The four remaining contestants — the three battle-round winners plus the wild-card winner —went through the same process again for the final round. This time, Visit Palm Springs, which is hosting PRSA’s 2017 conference, supplied all of the contestants with the same facts about its arts-and-culture offerings. They again were given seven minutes to develop their pitches. Each contestant gave a final pitch and got feedback from the judges, and then, based on the audience’s votes, a winner was named.
In the end, it was a pop-culture approach — a “Mad Men”/Don Draper–inspired Palm Springs pitch — that earned the top prize for finalist Marcus Hibdon, national communications and PR manager for Travel Portland. “It was about trying to find a way to stand out in front of the audience,” Hibdon said. “When you pitch journalists, in my role as a PR professional, it’s about standing out from other destinations. I think especially in the battle round, it really, really required that skill and understanding of, how do I make this sound different? In tourism PR, let’s be honest, a lot of destinations have similar assets. Everywhere you go is farm-to-table these days. Everywhere you go there’s craft beer. Really, for domestic travel, a lot of the things that have been a touchstone for Portland, a lot of other destinations are now doing. I think I had a little bit of experience saying, ‘Okay, how do I stand out amidst a crowded field?’”

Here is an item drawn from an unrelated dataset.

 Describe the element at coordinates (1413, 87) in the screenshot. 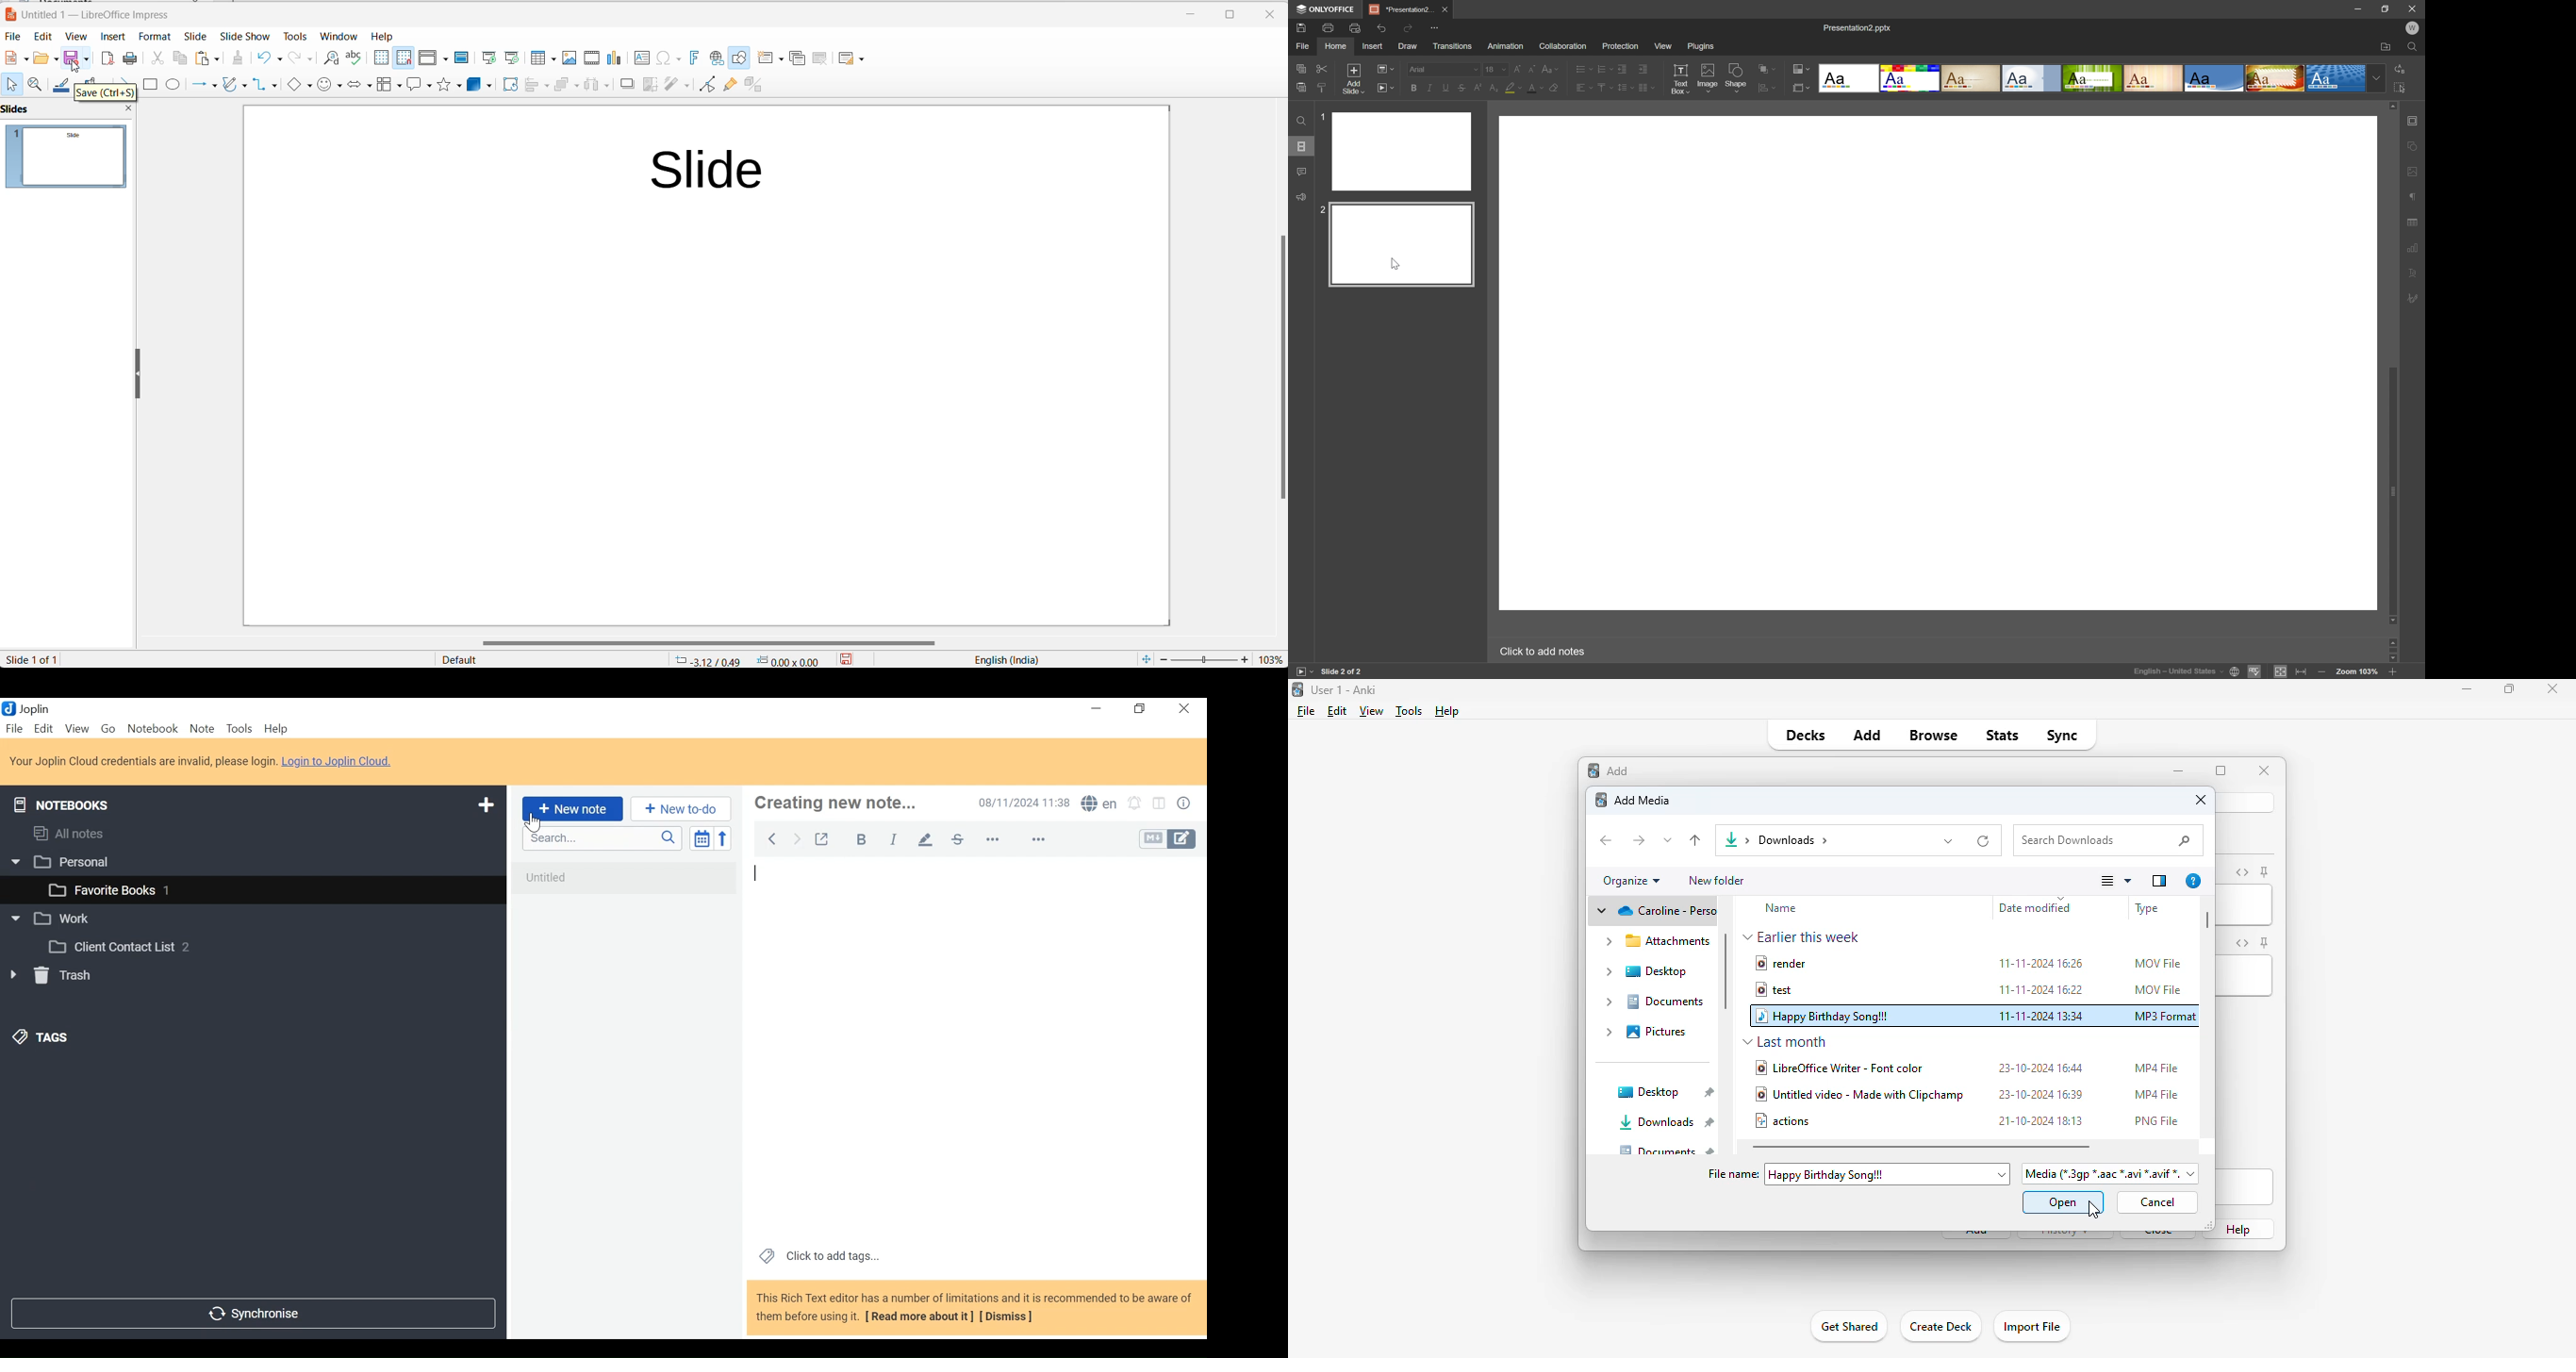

Despite having that edge, Hibdon found the competition “incredibly difficult and very intimidating,” considering the level of talent he said he was up against and the “very, very short time” they had to prepare their pitches about destinations with which they were unfamiliar. “It really made you focus,” he said, “on the basics of how you do your job.”
And if it “were not for that incredible, amazing prize from National Geographic,” Hibdon said, he probably wouldn’t have risked competing. “Now that it’s all said and done — and I haven’t even taken the trip yet — I’m very glad I did it, regardless of what the prize was. It was valuable for me. I would suggest that anybody do this, because it’s extremely uncomfortable to get up in front of your peers when you know that they are judging you in the same way that you would judge them. I learned a lot from the experience, but I also had people come up afterwards and say that they learned a lot — you can learn a lot from your peers.”
Griffiths said he fully appreciates that it “takes a lot of guts” to compete in this kind of session. “It’s tough to get up there in front of 300 of your closest colleagues and the media, to do what they did,” he said. For that reason, even though “it sounds kind of lame, everyone who participated, to me, is a winner.”